TEXT PASSAGE |
## Begin

The Danger of Cheap Grace

In Romans 6:1-11, the Apostle Paul addresses a dangerous theological distortion that was circulating in the early church. Some believers had heard about grace—that magnificent, unearned favor of God—and twisted it into something it was never meant to be. Their logic went something like this: "If God's grace increases every time we sin, shouldn't we keep sinning so grace can abound even more?"

It's a seductive argument, isn't it? If forgiveness is guaranteed, why bother changing? If God knows our hearts, can't we just keep doing what we've always done?

This isn't just an ancient problem. We see it everywhere today. "God knows my heart" has become a closing argument for behavior God never blessed. We've stretched "don't judge me" until it covers any and everything we want to do. Grace has stopped being the power that changes us and has become the excuse that lets us stay exactly the same.

Forgiveness Doesn't Mean Forget

Here's where we need clarity: biblical forgiveness is not the same as pretending nothing happened. Throughout Scripture, we see a pattern—God forgives, but consequences remain.

Adam and Eve were forgiven after eating the forbidden fruit. They didn't die immediately, which was the original consequence. But they couldn't return to Eden. Moses was forgiven for striking the rock instead of speaking to it, but he didn't enter the Promised Land. David was forgiven for his adultery and murder, but he wasn't allowed to build the temple.

Forgiveness is real. Grace is abundant. But neither erases accountability or removes all consequences.

## End

ITEMS |
## Begin

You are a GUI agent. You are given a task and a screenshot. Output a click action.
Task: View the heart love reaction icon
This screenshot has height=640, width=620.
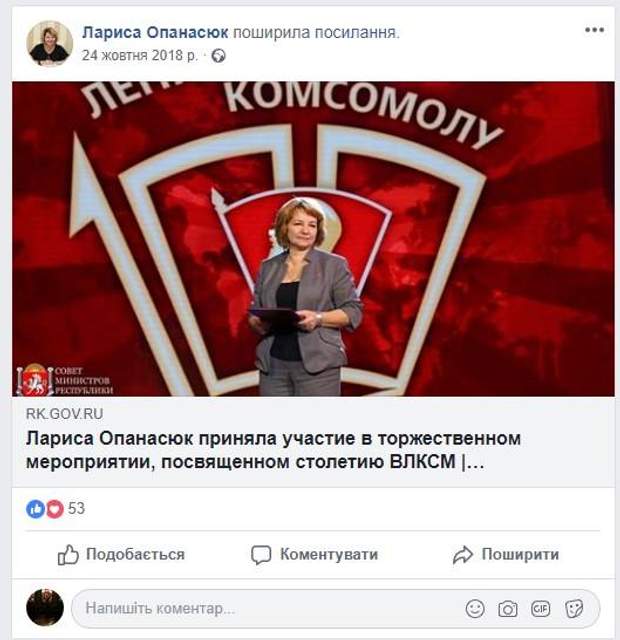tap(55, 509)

## End
## Begin

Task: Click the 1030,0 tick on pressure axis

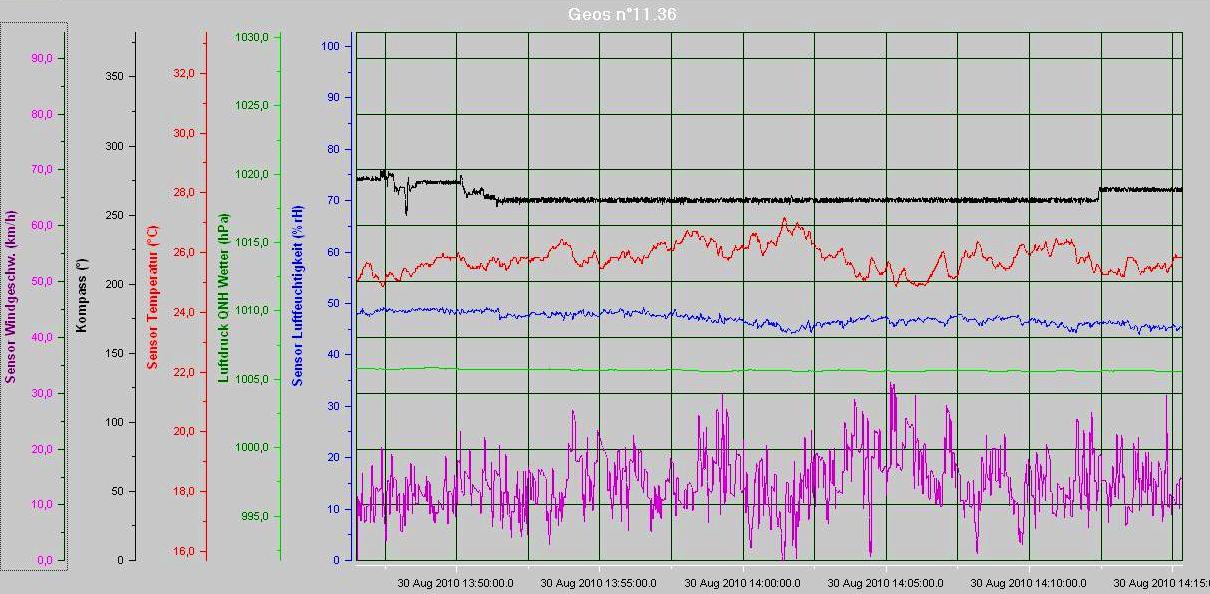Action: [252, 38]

## End

WRITTEN TASK | Extend the text on cheap grace and Romans 6, continuing from its final sentence.

FINAL ANSWER |
You can forgive someone without holding a grudge and still not answer their phone calls. You can extend grace without giving someone the same access to your life they once had. Forgiveness doesn't mean you have to pretend you weren't hurt or act as if trust wasn't broken.

When we tell people that forgiveness means forgetting and that grace means moving on without dealing with the wound, we end up asking the hurt to carry what the harm should have carried.

Baptism: More Than a Ceremony

Paul's response to this grace-abusing theology is powerful. When he asks, "Shall we go on sinning so that grace may increase?" his answer is emphatic. In the strongest Greek language available, he essentially says, "Absolutely not!"

Then he redirects the conversation entirely. Instead of asking "How much can I get away with?" Paul challenges us to ask, "Who have I actually become?"

He points to baptism—not as a mere ceremony or tradition your mama signed you up for, but as a real spiritual union with Christ in His death and resurrection. Something actually happens in that water. It's a reset. A reboot. The old system with all its bugs and corrupted files gets shut down, and a new operating system is installed.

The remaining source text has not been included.